*** PASSAGE TO READ

# 📌 Imbalanced Dataset in Machine Learning

## 🔹 Understanding Imbalanced Data
In machine learning, an **imbalanced dataset** occurs when one class significantly outnumbers the other in a classification problem.

### **Example of an Imbalanced Dataset**
Imagine we have a binary classification dataset where we are predicting **'yes'** or **'no'** responses.

- **Total Data Points** = 1000  
- **Class Distribution:**
  - **900** → "Yes" ✅  
  - **100** → "No" ❌  
- **Ratio** = 900:100 → **9:1 imbalance**  

## ⚠️ Problem with Imbalanced Data
When training a machine learning model on an imbalanced dataset, it tends to **favor the majority class** (900 "Yes") and underperforms in predicting the minority class (100 "No").  
This leads to **biased predictions** and poor recall for the minority class.

******
*** SOURCE MATERIAL

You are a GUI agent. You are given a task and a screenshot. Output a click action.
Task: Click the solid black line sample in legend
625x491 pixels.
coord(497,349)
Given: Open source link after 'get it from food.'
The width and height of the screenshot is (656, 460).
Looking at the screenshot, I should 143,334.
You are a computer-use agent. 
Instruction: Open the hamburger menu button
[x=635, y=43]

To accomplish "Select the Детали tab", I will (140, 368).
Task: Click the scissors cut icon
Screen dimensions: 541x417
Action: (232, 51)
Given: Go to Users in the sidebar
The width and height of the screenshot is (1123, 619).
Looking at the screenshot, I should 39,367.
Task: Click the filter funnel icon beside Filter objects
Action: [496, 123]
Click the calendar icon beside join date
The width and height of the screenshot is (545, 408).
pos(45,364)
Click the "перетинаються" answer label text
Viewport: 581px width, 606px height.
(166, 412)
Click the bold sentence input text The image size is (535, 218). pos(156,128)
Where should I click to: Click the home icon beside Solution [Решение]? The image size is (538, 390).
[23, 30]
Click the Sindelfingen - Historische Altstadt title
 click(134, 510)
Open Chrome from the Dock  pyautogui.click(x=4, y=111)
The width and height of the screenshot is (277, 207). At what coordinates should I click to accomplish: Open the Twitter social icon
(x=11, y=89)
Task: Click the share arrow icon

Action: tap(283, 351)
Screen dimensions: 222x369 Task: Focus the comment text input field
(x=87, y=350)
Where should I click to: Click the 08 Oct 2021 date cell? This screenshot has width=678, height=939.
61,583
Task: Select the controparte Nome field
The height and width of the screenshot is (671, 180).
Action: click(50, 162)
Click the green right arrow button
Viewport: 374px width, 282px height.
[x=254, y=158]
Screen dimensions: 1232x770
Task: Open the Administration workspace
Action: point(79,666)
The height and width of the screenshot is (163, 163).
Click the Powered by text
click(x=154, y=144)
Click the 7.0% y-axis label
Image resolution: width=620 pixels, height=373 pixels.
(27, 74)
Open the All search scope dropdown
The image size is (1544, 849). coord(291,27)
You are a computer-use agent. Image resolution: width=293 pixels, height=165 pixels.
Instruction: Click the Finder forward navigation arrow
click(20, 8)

******

__DIRECTIONS__.
(1) Retype the part of the imbalanced dataset text starting with "# 📌 Imbalanced" and going on through "or **'no'** responses.".
(2) From the data listing, echo the records starting with the line with "Task: Click the scissors cut icon" and going on through the line with "Click the bold".

__ANSWERS BELOW__.
(1)
# 📌 Imbalanced Dataset in Machine Learning

## 🔹 Understanding Imbalanced Data
In machine learning, an **imbalanced dataset** occurs when one class significantly outnumbers the other in a classification problem.

### **Example of an Imbalanced Dataset**
Imagine we have a binary classification dataset where we are predicting **'yes'** or **'no'** responses.

(2)
Task: Click the scissors cut icon
Screen dimensions: 541x417
Action: (232, 51)
Given: Go to Users in the sidebar
The width and height of the screenshot is (1123, 619).
Looking at the screenshot, I should 39,367.
Task: Click the filter funnel icon beside Filter objects
Action: [496, 123]
Click the calendar icon beside join date
The width and height of the screenshot is (545, 408).
pos(45,364)
Click the "перетинаються" answer label text
Viewport: 581px width, 606px height.
(166, 412)
Click the bold sentence input text The image size is (535, 218). pos(156,128)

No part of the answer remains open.